## Exercise aim
Once you have read the listing, print all of it word for word.

################

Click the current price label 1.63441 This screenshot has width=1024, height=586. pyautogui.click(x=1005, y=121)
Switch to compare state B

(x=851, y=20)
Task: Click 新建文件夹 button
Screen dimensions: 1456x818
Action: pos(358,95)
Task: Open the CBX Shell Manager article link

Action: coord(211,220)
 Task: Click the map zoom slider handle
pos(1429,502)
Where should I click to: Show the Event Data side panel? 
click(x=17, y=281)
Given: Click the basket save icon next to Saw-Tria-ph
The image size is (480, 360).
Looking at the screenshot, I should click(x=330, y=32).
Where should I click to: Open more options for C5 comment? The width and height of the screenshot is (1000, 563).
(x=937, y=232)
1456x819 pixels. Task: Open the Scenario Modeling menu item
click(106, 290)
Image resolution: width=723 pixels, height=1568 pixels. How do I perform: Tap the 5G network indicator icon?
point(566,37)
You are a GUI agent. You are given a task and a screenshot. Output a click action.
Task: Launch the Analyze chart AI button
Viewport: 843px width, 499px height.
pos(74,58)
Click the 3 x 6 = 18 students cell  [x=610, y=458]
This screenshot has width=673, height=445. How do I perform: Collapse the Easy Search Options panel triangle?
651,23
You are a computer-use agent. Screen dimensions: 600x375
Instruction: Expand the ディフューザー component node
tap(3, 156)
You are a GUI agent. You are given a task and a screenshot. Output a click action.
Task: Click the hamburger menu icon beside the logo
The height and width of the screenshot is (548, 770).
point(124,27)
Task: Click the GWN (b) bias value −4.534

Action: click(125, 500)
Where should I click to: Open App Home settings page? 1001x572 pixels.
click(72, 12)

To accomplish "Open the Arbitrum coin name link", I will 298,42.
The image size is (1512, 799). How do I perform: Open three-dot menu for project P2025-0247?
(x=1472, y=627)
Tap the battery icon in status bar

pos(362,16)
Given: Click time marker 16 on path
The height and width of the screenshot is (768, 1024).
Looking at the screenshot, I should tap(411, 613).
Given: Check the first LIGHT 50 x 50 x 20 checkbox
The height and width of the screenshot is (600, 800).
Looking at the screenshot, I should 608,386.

################

## Finished exercise
Click the current price label 1.63441 This screenshot has width=1024, height=586. pyautogui.click(x=1005, y=121)
Switch to compare state B

(x=851, y=20)
Task: Click 新建文件夹 button
Screen dimensions: 1456x818
Action: pos(358,95)
Task: Open the CBX Shell Manager article link

Action: coord(211,220)
 Task: Click the map zoom slider handle
pos(1429,502)
Where should I click to: Show the Event Data side panel? 
click(x=17, y=281)
Given: Click the basket save icon next to Saw-Tria-ph
The image size is (480, 360).
Looking at the screenshot, I should click(x=330, y=32).
Where should I click to: Open more options for C5 comment? The width and height of the screenshot is (1000, 563).
(x=937, y=232)
1456x819 pixels. Task: Open the Scenario Modeling menu item
click(106, 290)
Image resolution: width=723 pixels, height=1568 pixels. How do I perform: Tap the 5G network indicator icon?
point(566,37)
You are a GUI agent. You are given a task and a screenshot. Output a click action.
Task: Launch the Analyze chart AI button
Viewport: 843px width, 499px height.
pos(74,58)
Click the 3 x 6 = 18 students cell  [x=610, y=458]
This screenshot has width=673, height=445. How do I perform: Collapse the Easy Search Options panel triangle?
651,23
You are a computer-use agent. Screen dimensions: 600x375
Instruction: Expand the ディフューザー component node
tap(3, 156)
You are a GUI agent. You are given a task and a screenshot. Output a click action.
Task: Click the hamburger menu icon beside the logo
The height and width of the screenshot is (548, 770).
point(124,27)
Task: Click the GWN (b) bias value −4.534

Action: click(125, 500)
Where should I click to: Open App Home settings page? 1001x572 pixels.
click(72, 12)

To accomplish "Open the Arbitrum coin name link", I will 298,42.
The image size is (1512, 799). How do I perform: Open three-dot menu for project P2025-0247?
(x=1472, y=627)
Tap the battery icon in status bar

pos(362,16)
Given: Click time marker 16 on path
The height and width of the screenshot is (768, 1024).
Looking at the screenshot, I should tap(411, 613).
Given: Check the first LIGHT 50 x 50 x 20 checkbox
The height and width of the screenshot is (600, 800).
Looking at the screenshot, I should 608,386.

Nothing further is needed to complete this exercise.